Today, June 23, 2016, the U.S. Supreme Court deadlocked in a 4 to 4 split in the long-awaited case, United States v. Texas, effectively upholding the lower court’s injunction halting the expansion of the Deferred Action for Childhood Arrivals (DACA) program and the creation of a new program known as Deferred Action for Parents of Americans and Lawful Permanent Residents (DAPA). The original DACA program remains in place.
The decision was just nine words long: “The judgment is affirmed by an equally divided court.”
The case, United States v. Texas, No. 15-674, concerned a 2014 executive action by the president to allow as many as five million unauthorized immigrants who were the parents of citizens or of lawful permanent residents to apply for a program that would spare them from deportation and provide them with work permits. The program was called Deferred Action for Parents of Americans and Lawful Permanent Residents, or DAPA.

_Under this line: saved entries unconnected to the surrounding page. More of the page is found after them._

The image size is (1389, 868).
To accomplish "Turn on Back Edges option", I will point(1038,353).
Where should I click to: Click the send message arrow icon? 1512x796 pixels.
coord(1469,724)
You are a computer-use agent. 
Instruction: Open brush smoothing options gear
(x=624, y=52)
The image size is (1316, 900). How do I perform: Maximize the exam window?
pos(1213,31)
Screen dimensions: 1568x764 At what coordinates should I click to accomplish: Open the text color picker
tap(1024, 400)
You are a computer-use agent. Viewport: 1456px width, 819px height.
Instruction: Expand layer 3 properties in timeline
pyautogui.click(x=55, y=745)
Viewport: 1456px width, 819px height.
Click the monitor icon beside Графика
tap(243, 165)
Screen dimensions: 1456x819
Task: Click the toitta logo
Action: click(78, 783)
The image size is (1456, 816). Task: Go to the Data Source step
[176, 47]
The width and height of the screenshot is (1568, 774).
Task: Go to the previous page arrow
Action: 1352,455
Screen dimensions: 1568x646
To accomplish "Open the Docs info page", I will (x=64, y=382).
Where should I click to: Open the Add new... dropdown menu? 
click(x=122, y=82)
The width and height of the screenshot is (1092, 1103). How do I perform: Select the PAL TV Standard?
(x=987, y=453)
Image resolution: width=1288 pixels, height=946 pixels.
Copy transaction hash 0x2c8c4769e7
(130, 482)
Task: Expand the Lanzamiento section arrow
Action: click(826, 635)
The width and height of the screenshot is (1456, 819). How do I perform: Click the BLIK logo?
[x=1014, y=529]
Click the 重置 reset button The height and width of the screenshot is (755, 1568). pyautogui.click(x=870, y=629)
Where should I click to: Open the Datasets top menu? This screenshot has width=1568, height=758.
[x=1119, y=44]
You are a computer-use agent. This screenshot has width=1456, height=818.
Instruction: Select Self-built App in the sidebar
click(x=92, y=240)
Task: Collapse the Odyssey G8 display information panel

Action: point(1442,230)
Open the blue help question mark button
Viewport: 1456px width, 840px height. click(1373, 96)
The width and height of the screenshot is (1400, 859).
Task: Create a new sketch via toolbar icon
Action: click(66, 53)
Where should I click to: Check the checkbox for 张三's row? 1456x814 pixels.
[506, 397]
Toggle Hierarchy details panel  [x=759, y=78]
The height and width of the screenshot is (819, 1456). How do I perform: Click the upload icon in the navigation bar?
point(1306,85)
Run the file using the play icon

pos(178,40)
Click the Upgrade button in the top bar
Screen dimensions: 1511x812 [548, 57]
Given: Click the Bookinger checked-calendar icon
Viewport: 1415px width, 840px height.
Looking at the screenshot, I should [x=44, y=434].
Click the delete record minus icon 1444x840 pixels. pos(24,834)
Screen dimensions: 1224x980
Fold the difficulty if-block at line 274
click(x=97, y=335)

The court did not disclose how the justices had voted, but they were almost certainly split along ideological lines. Administration officials had hoped that Chief Justice John G. Roberts Jr. would join the court’s four-member liberal wing to save the program.
The case hinged in part on whether Texas had suffered the sort of direct and concrete injury that gave it standing to sue. Texas said it had standing because it would be costly for the state to give driver’s licenses to immigrants affected by the federal policy.
Chief Justice Roberts is often skeptical of expansive standing arguments. But it seemed plain when the case was argued in April that he was satisfied that Texas had standing, paving the way for a deadlock.
White House officials had repeatedly argued that presidents in both parties had used similar executive authority in applying the nation’s immigration laws. And they said Congress had granted federal law enforcement wide discretion over how those laws should be carried out.
But the court’s ruling may mean that the next president will again need to seek a congressional compromise to overhaul the nation’s immigration laws. And it left immigration activists deeply disappointed.
In their Supreme Court briefs, the states acknowledged that the president had wide authority over immigration matters, telling the justices that “the executive does have enforcement discretion to forbear from removing aliens on an individual basis.” Their quarrel, they said, was with what they called a blanket grant of “lawful presence” to millions of immigrants, entitling them to various benefits.
In response, Solicitor General Donald B. Verrilli Jr. told the justices that this “lawful presence” was merely what had always followed from the executive branch’s decision not to deport someone for a given period of time.
Speaking at the White House, President Obama described the ruling as a deep disappointment for immigrants who would not be able to emerge from the threat of deportation for at least the balance of his term.
“Today’s decision is frustrating to those who seek to grow our economy and bring a rationality to our immigration system,” he said. “It is heartbreaking for the millions of immigrants who have made their lives here.”